State/Municipal Utility sector representative Carol Chinn of the Florida Municipal Power Agency said it would be helpful to “have compliance in the room when standards are developed.”

“I think there’s a lot of unknowns when standards are approved about how can you comply with it. These things are complex. When you look at, for example, CIP-003 … it’s [effective] Jan. 1. What are the expectations for compliance? What do we need to do?”

The strategy document was revised following comments from six industry groups, which also included the Edison Electric Institute and the ISO/RTO Council. It is set to be brought to an endorsement vote at the board’s Dec. 12 conference call after input from regional entities.

‘Focus Areas’

The new plan is based on four “Enterprise Value Drivers”:

  • Organizing and deploying top talent.
  • Developing and delivering innovative and risk-based programs and tools.
  • Collaborating effectively with industry and other stakeholders.
  • Maintaining independence and objectivity.

It identifies five “strategic focus areas”:

  • Expand risk-based focus in all standards, compliance monitoring and enforcement programs.
  • Capture effectiveness, efficiency and continuous improvement opportunities.
  • Assess and catalyze steps to mitigate known and emerging risks to reliability and security.
  • Build a strong, Electricity Information Sharing and Analysis Center-based security capability.
  • Strengthen engagement and collaboration across the reliability and security ecosystem in North America.

“We recognize that the electric system as it is today isn’t our grandfather’s electric system. … Lots of changes [are] coming at us in a lot of different directions,” Robb said. “So we always need to be thinking about … whether the programs we execute — many of which were designed 10 to 12 years ago — are still the right programs.”

The goal, he said, is “keeping eyes on the big issues [and] not getting distracted by the trivial.”

“Many of the things that we do have their roots in not only reliability and security but also … the resilience of the system, so you’ll see more references to resilience in the new document” than the 2017 strategy document it will replace, Robb said.

Funding

Andy Dodge, director of FERC’s Office of Electric Reliability, asked about the new plan’s reference to investigating “funding mechanisms” to support NERC’s mission.

NERC Strategy Plan
The ERO Enterprise “Golden Circle” | NERC

Robb said that was a “placeholder” for potential programs that could be structured like the Cybersecurity Risk Information Sharing Program, which is funded by industry and the Department of Energy rather than the Federal Power Act Section 215 assessments that fund the ERO’s operations.

“A number of important issues that get identified in our various assessments … end up with a recommendation that says someone should do X and someone should do Y. And in many of those cases, we don’t really have any ability for establishing accountability as to who’s actually [going to] get it done,” Robb said.

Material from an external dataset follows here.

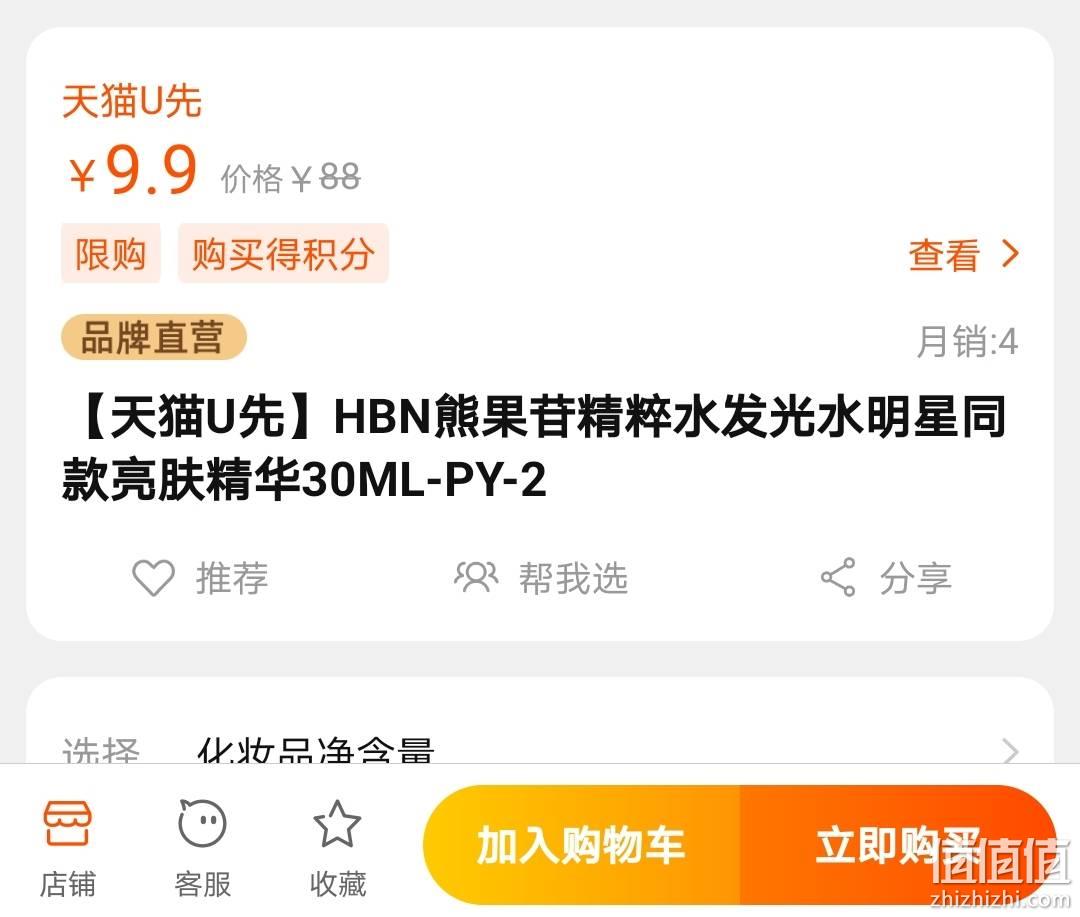Open the 查看 link
This screenshot has height=917, width=1080.
pyautogui.click(x=944, y=255)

“For example: new planning models … that would be necessary to address variability of resources on the system. … That’s not something we have the expertise to do in-house ourselves, but it’s something that’s very important to be developed,” Robb continued. “Maybe four or five entities would like to push that forward.

“That’s kind of the notion. It’s really not much more developed than that.”